Nach Massaker in Butscha: AfD verbreitet Desinformation

Einige AfD-Politiker bleiben auch nach den Gräueltaten in der Ukraine auf Kreml-Kurs. Die Russlandfrage sorgt in der Partei weiter für Streit.

Zerstörte Hüser, Trümmer auf einer Straße und ein Schäferhund

Das zerstörte Butscha, Aufnahme vom 4. April 2022 Foto: Efrem Lukatsky/ap

BERLIN taz | Teile der AfD säen Zweifel an der Authentizität der Bilder von ermordeten Zivilisten im Kiewer Vorort Butscha. Und das, obwohl unabhängige Journalisten vor Ort über die Gräueltaten berichten sowie mittlerweile Abgleiche von Satellitenbildern belegen, dass Tote wochenlang auf den Straßen der Stadt lagen.

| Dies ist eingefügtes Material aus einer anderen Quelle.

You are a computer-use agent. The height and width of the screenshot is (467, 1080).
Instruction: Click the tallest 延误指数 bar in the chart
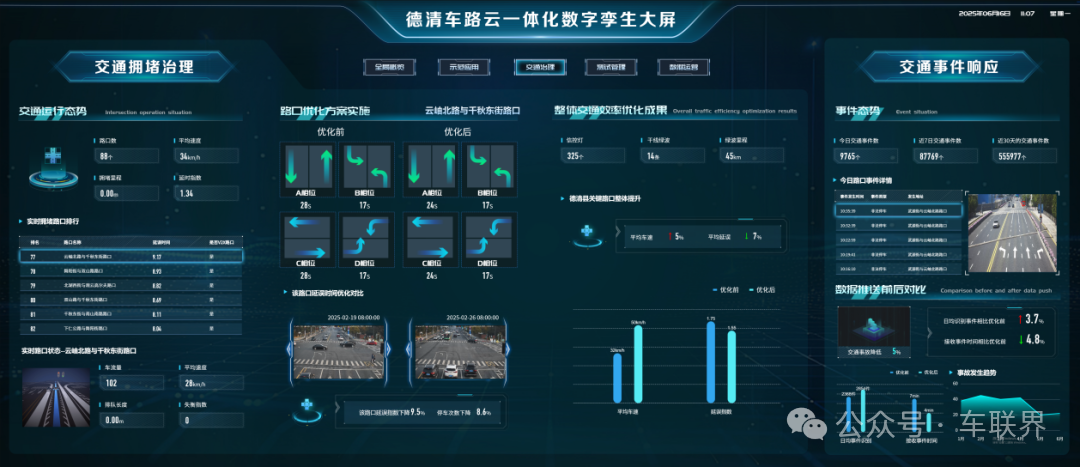(x=711, y=363)
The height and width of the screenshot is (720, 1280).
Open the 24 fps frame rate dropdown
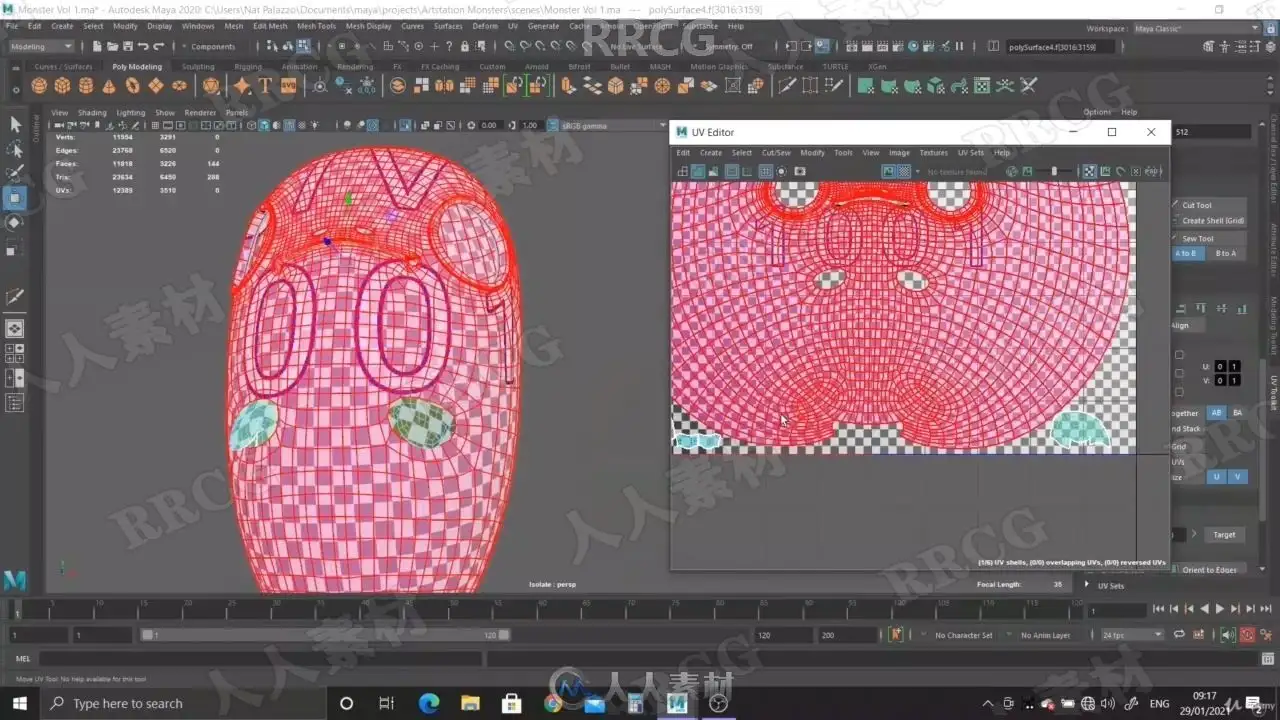[1132, 635]
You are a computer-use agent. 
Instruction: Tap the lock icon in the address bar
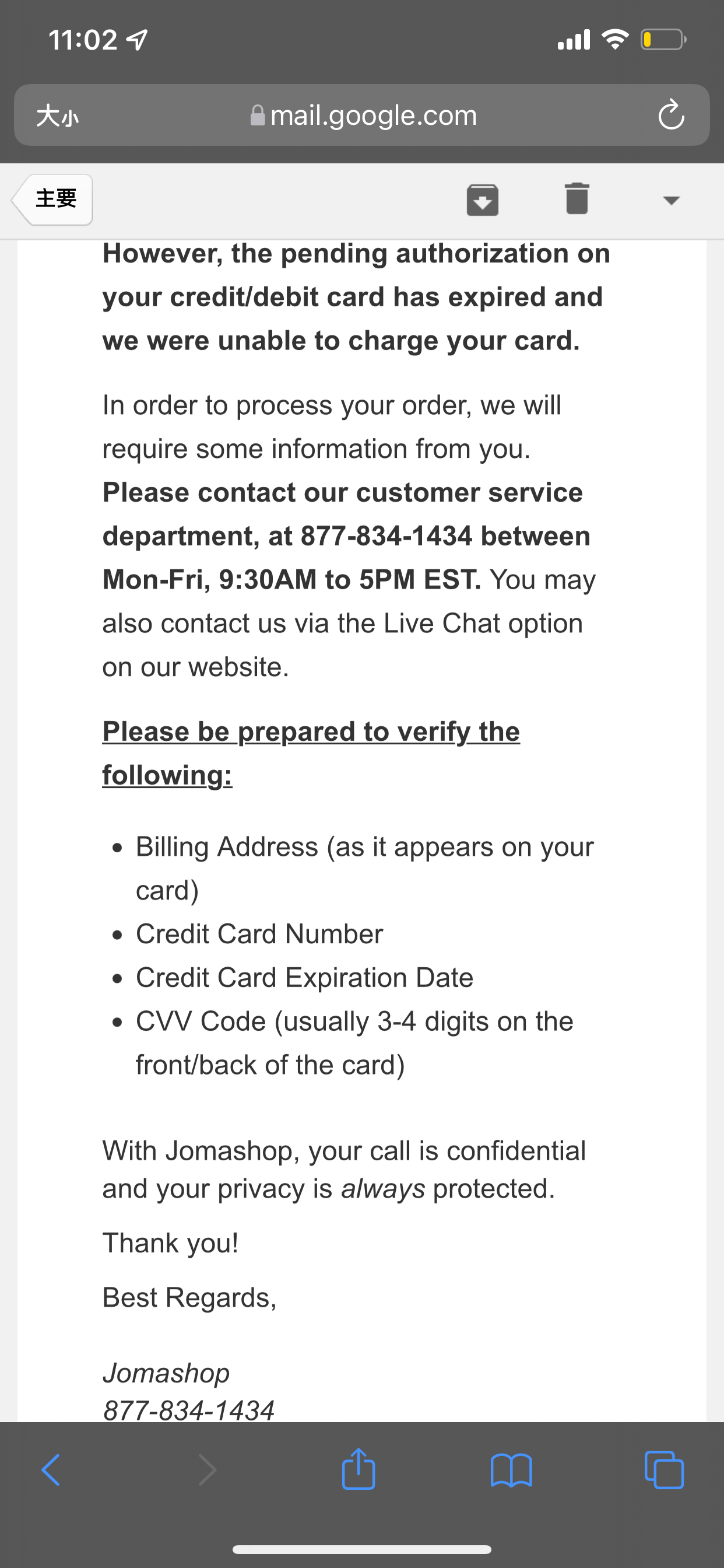pyautogui.click(x=257, y=115)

Russland spricht dabei von einer „Inszenierung“ durch die Ukraine – und AfD-Politiker greifen die Erzählung auf. So verbreitete der sächsische EU-Abgeordnete Maximilian Krah am Montag Desinformationen, die verdächtig nach Kreml klangen und rief mit einer ähnlichen Argumentation wie die russische Regierung zur Vorsicht auf.

Während die Bundesregierung nach dem Massaker von Butscha 40 russische Diplomaten auswies, dienen sich also einige AfD-Politiker weiter dem russischen Regime an. Krah war nicht der einzige. Auch der bayerische AfD-Politiker Johannes Normann verbreitete Desinformationen. Und das Berliner Abgeordnetenhausmitglied Gunnar Lindemann relativierte die Verbrechen, indem er auf Kriegsverbrechen der USA im Irak verwies. Lindemann hatte bereits vor ein paar Wochen russisch gefärbte Desinformationen nach der Bombardierung eines Kinderkrankenhauses in Mariupol verbreitet und trat in der Vergangenheit bei Reisen in Separatisten-Gebiete des Donbass als Pseudo-Wahlbeobachter auf.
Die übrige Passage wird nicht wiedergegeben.